* **Aim of the task**:
What is needed is a word-for-word copy of the records below.

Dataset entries
══════════════════════════════
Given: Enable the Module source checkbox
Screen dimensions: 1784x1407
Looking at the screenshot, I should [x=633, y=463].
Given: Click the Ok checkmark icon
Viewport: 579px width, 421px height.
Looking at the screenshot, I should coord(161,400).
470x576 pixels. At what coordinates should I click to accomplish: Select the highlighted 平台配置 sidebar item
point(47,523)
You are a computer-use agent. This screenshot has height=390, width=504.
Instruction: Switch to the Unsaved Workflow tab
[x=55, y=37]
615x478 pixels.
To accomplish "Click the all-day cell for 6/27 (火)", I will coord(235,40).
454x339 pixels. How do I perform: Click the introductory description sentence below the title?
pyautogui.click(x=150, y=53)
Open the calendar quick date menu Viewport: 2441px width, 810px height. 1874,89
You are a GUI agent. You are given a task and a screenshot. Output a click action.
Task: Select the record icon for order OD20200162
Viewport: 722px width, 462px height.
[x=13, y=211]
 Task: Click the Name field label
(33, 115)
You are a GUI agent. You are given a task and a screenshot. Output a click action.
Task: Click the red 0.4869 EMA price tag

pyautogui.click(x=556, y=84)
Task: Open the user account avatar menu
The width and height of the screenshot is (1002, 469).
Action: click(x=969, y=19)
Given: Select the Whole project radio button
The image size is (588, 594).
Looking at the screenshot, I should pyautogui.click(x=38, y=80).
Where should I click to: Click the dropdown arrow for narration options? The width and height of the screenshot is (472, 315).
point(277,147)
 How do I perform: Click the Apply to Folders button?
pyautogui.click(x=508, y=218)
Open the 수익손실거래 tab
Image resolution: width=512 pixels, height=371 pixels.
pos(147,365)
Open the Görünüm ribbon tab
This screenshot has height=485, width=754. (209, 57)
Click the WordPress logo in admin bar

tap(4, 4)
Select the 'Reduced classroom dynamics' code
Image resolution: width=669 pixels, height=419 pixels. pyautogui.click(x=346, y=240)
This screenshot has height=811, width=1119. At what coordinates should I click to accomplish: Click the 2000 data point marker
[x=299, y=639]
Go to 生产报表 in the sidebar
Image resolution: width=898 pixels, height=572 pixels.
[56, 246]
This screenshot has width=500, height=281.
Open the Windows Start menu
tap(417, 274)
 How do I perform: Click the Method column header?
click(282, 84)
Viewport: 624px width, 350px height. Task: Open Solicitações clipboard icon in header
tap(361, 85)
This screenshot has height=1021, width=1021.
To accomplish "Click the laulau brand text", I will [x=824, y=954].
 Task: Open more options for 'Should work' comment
══════════════════════════════
* **Written reply**:
Given: Enable the Module source checkbox
Screen dimensions: 1784x1407
Looking at the screenshot, I should [x=633, y=463].
Given: Click the Ok checkmark icon
Viewport: 579px width, 421px height.
Looking at the screenshot, I should coord(161,400).
470x576 pixels. At what coordinates should I click to accomplish: Select the highlighted 平台配置 sidebar item
point(47,523)
You are a computer-use agent. This screenshot has height=390, width=504.
Instruction: Switch to the Unsaved Workflow tab
[x=55, y=37]
615x478 pixels.
To accomplish "Click the all-day cell for 6/27 (火)", I will coord(235,40).
454x339 pixels. How do I perform: Click the introductory description sentence below the title?
pyautogui.click(x=150, y=53)
Open the calendar quick date menu Viewport: 2441px width, 810px height. 1874,89
You are a GUI agent. You are given a task and a screenshot. Output a click action.
Task: Select the record icon for order OD20200162
Viewport: 722px width, 462px height.
[x=13, y=211]
 Task: Click the Name field label
(33, 115)
You are a GUI agent. You are given a task and a screenshot. Output a click action.
Task: Click the red 0.4869 EMA price tag

pyautogui.click(x=556, y=84)
Task: Open the user account avatar menu
The width and height of the screenshot is (1002, 469).
Action: click(x=969, y=19)
Given: Select the Whole project radio button
The image size is (588, 594).
Looking at the screenshot, I should pyautogui.click(x=38, y=80).
Where should I click to: Click the dropdown arrow for narration options? The width and height of the screenshot is (472, 315).
point(277,147)
 How do I perform: Click the Apply to Folders button?
pyautogui.click(x=508, y=218)
Open the 수익손실거래 tab
Image resolution: width=512 pixels, height=371 pixels.
pos(147,365)
Open the Görünüm ribbon tab
This screenshot has height=485, width=754. (209, 57)
Click the WordPress logo in admin bar

tap(4, 4)
Select the 'Reduced classroom dynamics' code
Image resolution: width=669 pixels, height=419 pixels. pyautogui.click(x=346, y=240)
This screenshot has height=811, width=1119. At what coordinates should I click to accomplish: Click the 2000 data point marker
[x=299, y=639]
Go to 生产报表 in the sidebar
Image resolution: width=898 pixels, height=572 pixels.
[56, 246]
This screenshot has width=500, height=281.
Open the Windows Start menu
tap(417, 274)
 How do I perform: Click the Method column header?
click(282, 84)
Viewport: 624px width, 350px height. Task: Open Solicitações clipboard icon in header
tap(361, 85)
This screenshot has height=1021, width=1021.
To accomplish "Click the laulau brand text", I will [x=824, y=954].
 Task: Open more options for 'Should work' comment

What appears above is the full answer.